A Representative vicinal-diamine-containing compounds. B Enantioselective 1,2-diamination of C = C double bonds. C Rational design of a bifunctional 1,2-diamination reagent. D This work.
It can be rationalized that a successful bifunctional 1,2-diamination reagent should have two chemically distinct “N” moieties for well-defined reactivity and a bifunctional linker for stability (Fig. 1C, left). Therefore, we assumed that the hybrid of azodicarboxylates and urea, namely azocarboxamides (ACAs)31,32, could be a reasonable choice (Fig. 1C, right). The azo moiety undergoes electrophilic amination33,34,35,36,37,38, while the amide moiety undergoes nucleophilic amidation39. As a result, regioselective unsymmetrical 1,2-diamination of polarized double bonds is feasible. However, there are two electrophilic sites, N1 and N2, in the azo moiety, and regioselectivity may become a problem. Given the low nucleophilicity of amides (N3), hydroxylamination via carbonyl O-cyclization could be a competing reaction34. Here, we report the Chiral phosphoric acid (CPA)-catalyzed regiodivergent enantioselective unsymmetrical 1,2-diaminations of ACAs 1 with various electron-rich double bonds 2−4 (Fig. 1D).
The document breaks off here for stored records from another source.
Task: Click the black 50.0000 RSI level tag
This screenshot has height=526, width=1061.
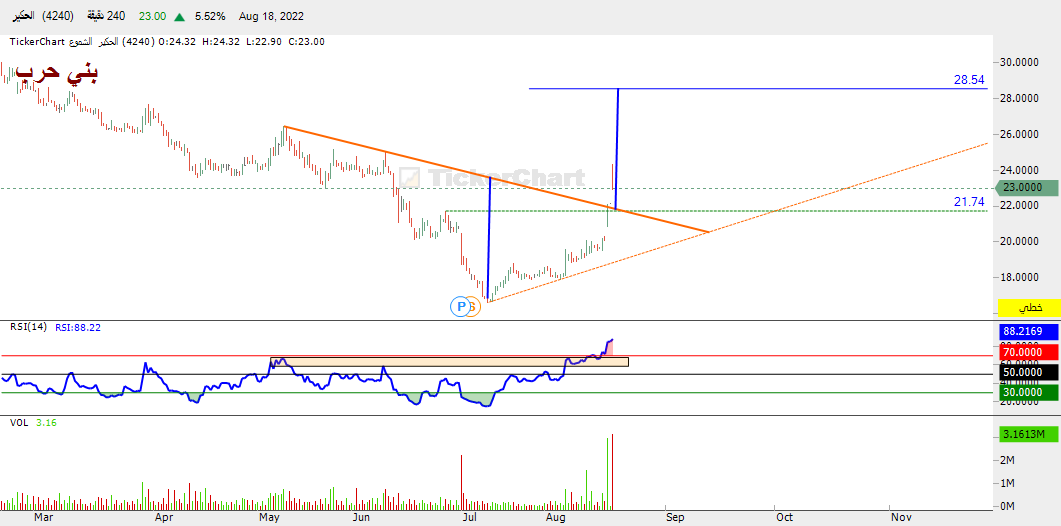Action: [x=1028, y=373]
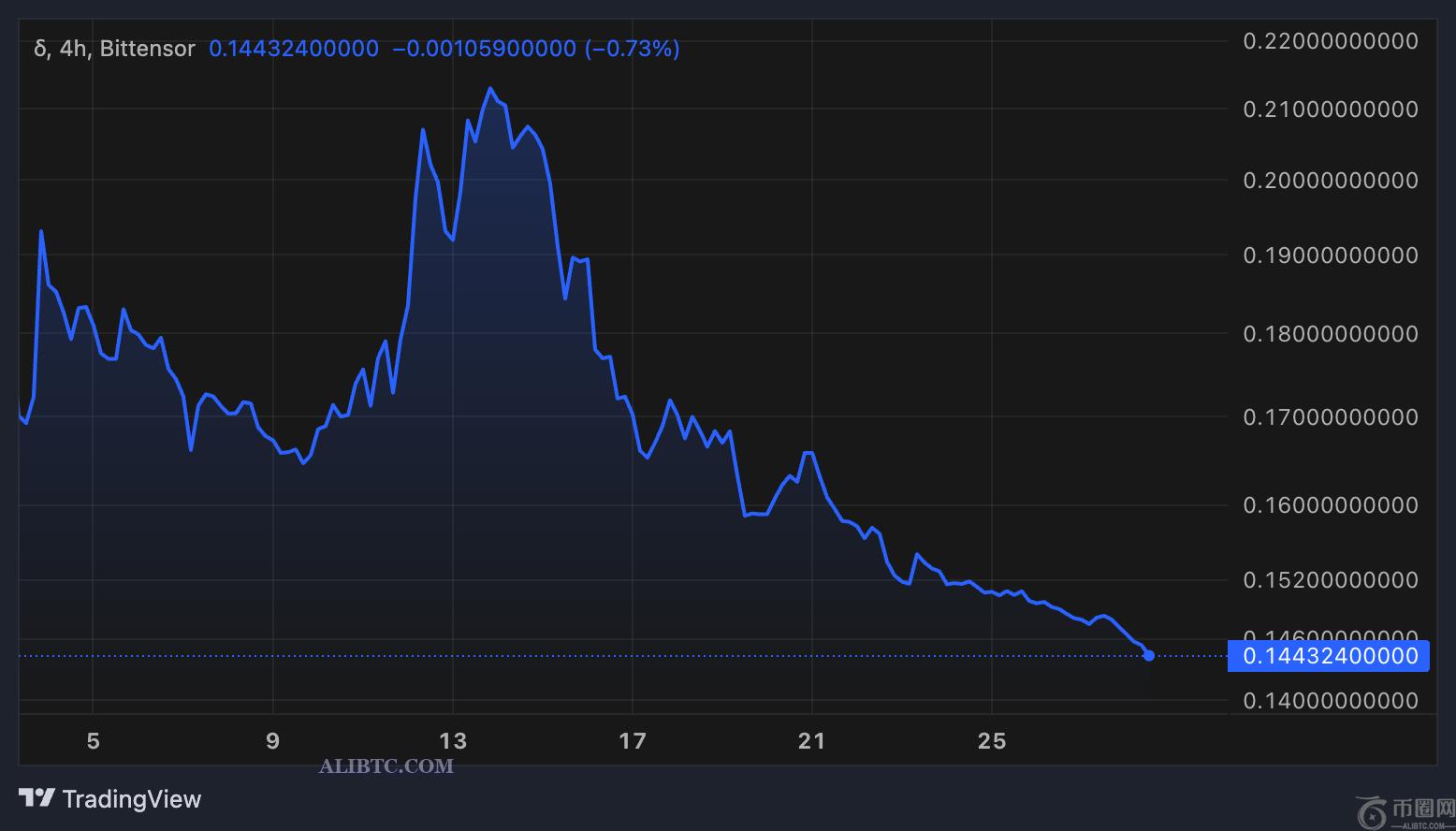Click the −0.73% change value
The width and height of the screenshot is (1456, 831).
[x=633, y=49]
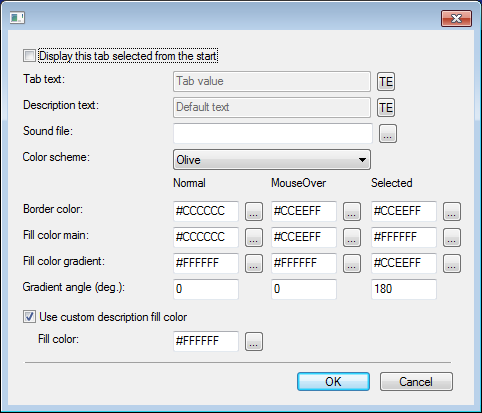Focus the Selected Gradient angle field showing 180
Viewport: 482px width, 413px height.
(404, 289)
Under mild conditions, various unsymmetrical vicinal-diamine-containing heterocycles, triazinoindolines 5, imidazolidinones 7, and hydantoins 8, are collectively prepared in good yields with excellent enantioselectivities. Guided by density functional theory (DFT) calculation, we are able to reverse the regioselectivity of the dearomative unsymmetrical 1,2-diamination of indoles using Lewis acid catalysis.
Results
Reaction optimization
In the initial phase of the investigation, we explored the dearomative unsymmetrical 1,2-diamination between the projected diamination reagent ACA 1a and 3-methylindole 2a (Table 1)40,41,42,43. Under the catalysis of CPA-1 in dichloroethane (DCE), the dearomative (4 + 2) reaction occurred specifically, providing triazinoindoline 5a in 33% yield with 48% enantiomeric excess (ee). Several commercially available CPAs were then screened, and the results indicated that spiro-CPA CPA-7 was the best choice (Table 1, entries 1−7). Dichloromethane was identified as the optimal solvent after the study of solvent effect (Table 1, entries 8−11). Finally, the best reaction conditions were those in entry 8, which provided 5a in 78% yield with 96% ee. Notably, the regioselective (3 + 2) product 6a was never observed during the reaction optimization.
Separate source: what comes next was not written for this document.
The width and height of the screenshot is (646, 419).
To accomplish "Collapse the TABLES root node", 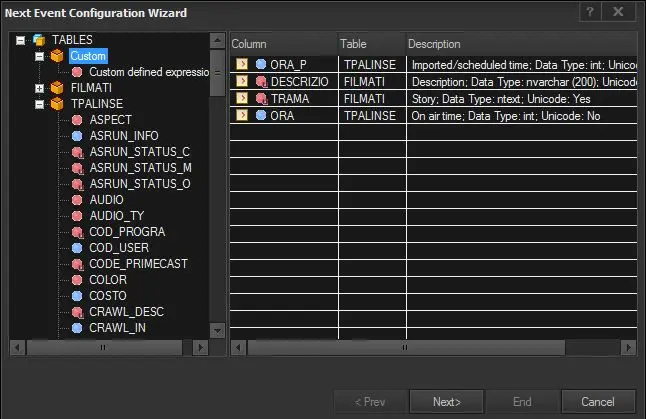I will (20, 40).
ACA-enabled dearomative (4 + 2) reaction of indoles
With the optimized conditions, we investigated the generality of this CPA-catalyzed dearomative (4 + 2) reaction (Fig. 2). Various ACAs 1 with different substituents were well tolerated. Excellent enantioselectivities were obtained when the N-substituents at the amide motif were aromatic groups (5a−5k). Moreover, an N-benzyl-substituted substrate offered product 5 l in 82% yield with 96% ee. However, the enantioselectivity decreased to 84% when an n-butyl group was employed (5 m). The Boc group appended on the azo motif could be changed to other ester groups, such as -CO2Me (5n) and CO2Bn (5o). Further substrate exploration revealed that all tested indoles 2 with different substituents at varied positions on the benzene ring underwent smooth transformations to produce the desired products 5p–5 y with excellent enantiocontrol. It was feasible to install an ethyl group at the C3 position of the indole to replace the methyl group (5z). 2,3-Dimethylindole and N-benzylindole were found to be ineffective substrates, likely due to the increased steric hindrance and lack of hydrogen-bonding interactions, respectively. The absolute configuration of 5 d was determined by X-ray crystallographic analysis, and those of the other products 5 were assigned by analogy.
Reaction conditions: 1 (0.2 mmol), 2 (0.2 mmol), and CPA-7 (5 mol%) in CH2Cl2 (1 mL) at r.t. for 24 h, all dr > 20:1, isolated yields, ee values were determined by chiral stationary HPLC.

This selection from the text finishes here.